_WHAT TO PRODUCE_. Rewrite the records from the line containing "Hide the ma10 moving average line" through the end of the records, replacing "moving average" with "rolling average" and leaving everything else unchanged. Omit the pictures.

▼

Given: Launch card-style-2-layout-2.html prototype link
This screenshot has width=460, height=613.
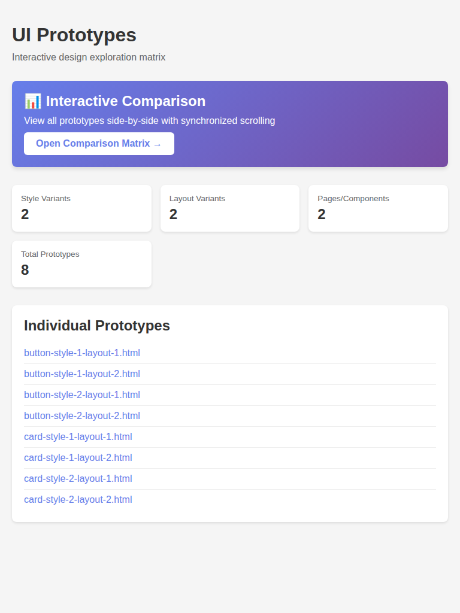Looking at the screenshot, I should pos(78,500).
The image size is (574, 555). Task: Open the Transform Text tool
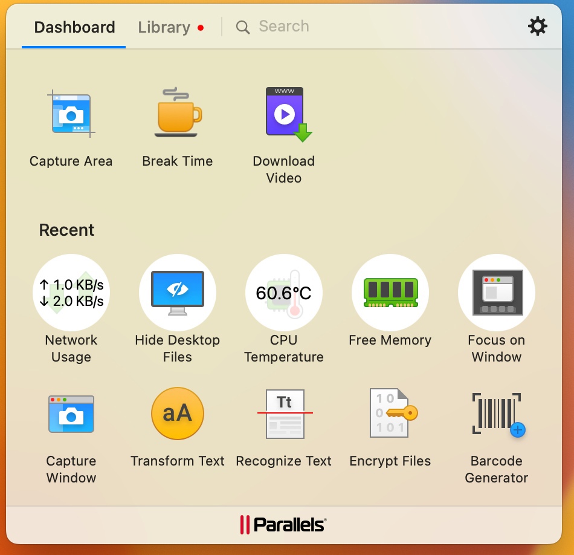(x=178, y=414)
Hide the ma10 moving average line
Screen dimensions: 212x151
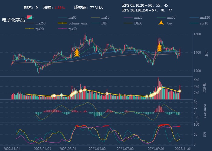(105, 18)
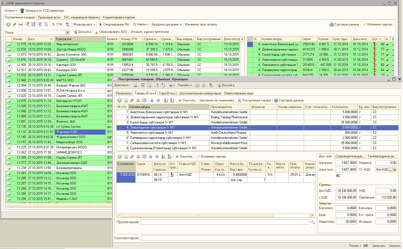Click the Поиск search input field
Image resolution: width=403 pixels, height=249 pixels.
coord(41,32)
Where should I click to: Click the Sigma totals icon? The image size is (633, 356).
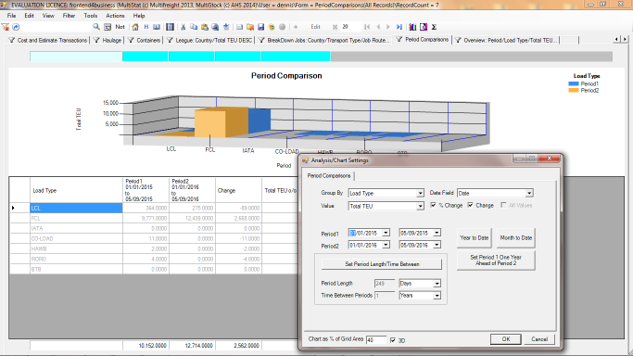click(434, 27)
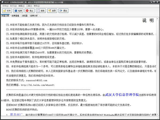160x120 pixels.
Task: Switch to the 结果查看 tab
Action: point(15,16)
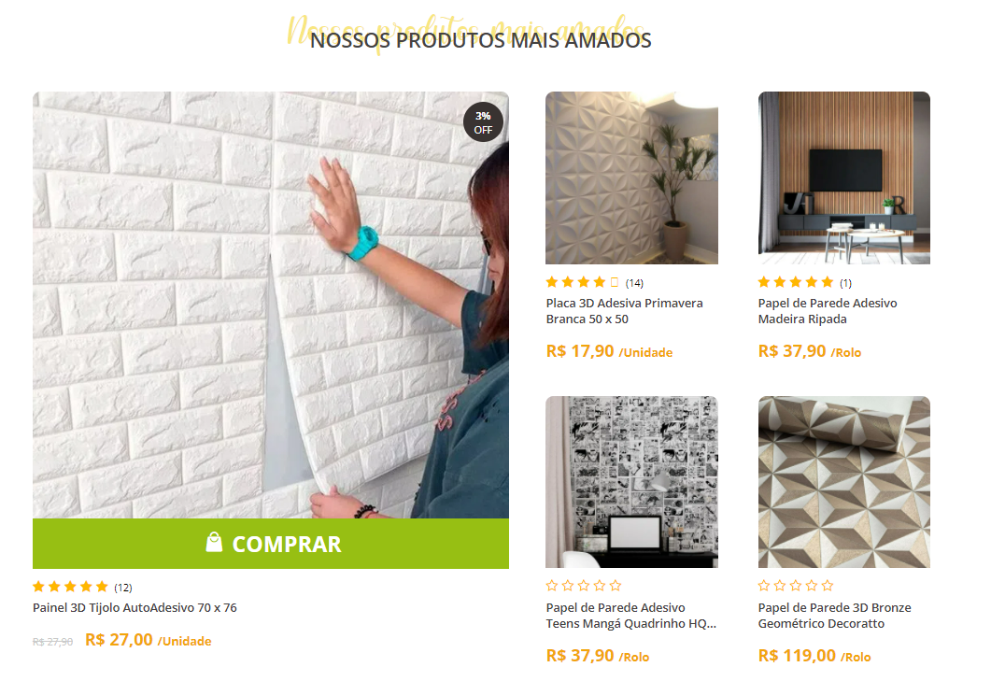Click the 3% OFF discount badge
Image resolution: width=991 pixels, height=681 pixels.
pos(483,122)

▲

_COMPLETED TASK_.
Hide the ma10 rolling average line
Screen dimensions: 212x151
(105, 18)
Click the Поиск search input field
Image resolution: width=403 pixels, height=249 pixels.
coord(41,32)
Where should I click to: Click the Sigma totals icon? The image size is (633, 356).
click(434, 27)
160x120 pixels.
Task: Switch to the 结果查看 tab
Action: point(15,16)
Click the 3% OFF discount badge
Image resolution: width=991 pixels, height=681 pixels.
pos(483,122)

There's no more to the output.